Sarah Lawrence is one of 12 liberal arts colleges to be selected from 50 applicants to the Mellon Foundation’s Humanities for All Times initiative, and the College’s $1.5 million award represents the highest amount an institution could receive. Humanities for All Times was created by the Mellon Foundation to “support newly developed curricula that both instruct students in methods of humanities practice and demonstrate those methods’ relevance to broader social justice pursuits.”
“The Humanities for All Times initiative underscores that it’s not only critical to show students that the humanities improve the quality of their everyday lives, but also that they are a crucial tool in efforts to bring about meaningful progressive change in the world,” said Phillip Brian Harper, Mellon Foundation Higher Learning Program Director. “We are thrilled to support this work at liberal arts colleges across the country – given their unequivocal commitment to humanities-based knowledge, and their close ties to the local communities in which such knowledge can be put to immediate productive use, we know that these schools are perfectly positioned to take on this important work.”

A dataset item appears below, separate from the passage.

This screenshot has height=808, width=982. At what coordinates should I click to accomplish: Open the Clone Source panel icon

Heather Cleary (Spanish and Literature), Sarah Hamill(Art History) and Eric Leveau, (French, Literature), will lead the grant to support the Sarah Lawrence Interdisciplinary Collaborative on the Environment. SLICE is a nexus between interdisciplinary perspectives and poses the humanistic question of ethical relations to one another and the planet in the face of the human-induced climate crisis. It seeks to answer that question by developing tools for interdisciplinarity and collaboration, permeable classrooms and community engagement.

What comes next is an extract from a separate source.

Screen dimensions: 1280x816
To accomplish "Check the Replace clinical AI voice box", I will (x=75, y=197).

The 2020-21 academic years were the start of the SLICE program’s foundations. In response to the growing interest on campus in civic engagement on climate change and social injustice, a group of faculty from art history and literature joined with colleagues in biology, economics, and environmental science in the Sarah Lawrence Interdisciplinary Collaboration on the Environment. SLICE’s faculty, many of whom are early-career, came together to rethink pedagogies in response to the entwined crises of a global pandemic, systemic racism and the violence of white supremacy, and ecological disaster. Students were able to analyze, debate, and organize around issues of environmental justice, activism, and data in courses such as art and eco, environmental literary criticism, ecology of synbiosis, and art and ecology.
Together through this funding, Sarah Lawrence and Bronx Community College will spend the three year grant period co-creating in several key areas: bringing students from both institutions together for new interdisciplinary curricula, project-based learning, and programming; building a SLICE event series and student symposium; launching an inter-institutional “Climate Justice and the Arts” exhibition, slated for Spring 2024; supporting students as they collaborate with local environmental organizations, including Sarah Lawrence’s own Center for the Urban River at Beczak (CURB), Groundwork Hudson Valley, and Untermyer Gardens; and implementing a robust digital humanities plan that will equip students with the digital literacy skills needed to reach a broad audience with their research in climate justice.
Drawing students to the humanities is at the heart of the Mellon Foundation, the nation’s largest funder of the arts, culture, and humanities. The work done by institutions supported by the Humanities for All Times initiative “will make clear the power of the humanities in solving societal challenges through distinctive analytical projects that ensure students are skilled in diagnosing the cultural conditions that hinder our achieving a fully just and equitable society, and identifying the steps necessary to changing them.”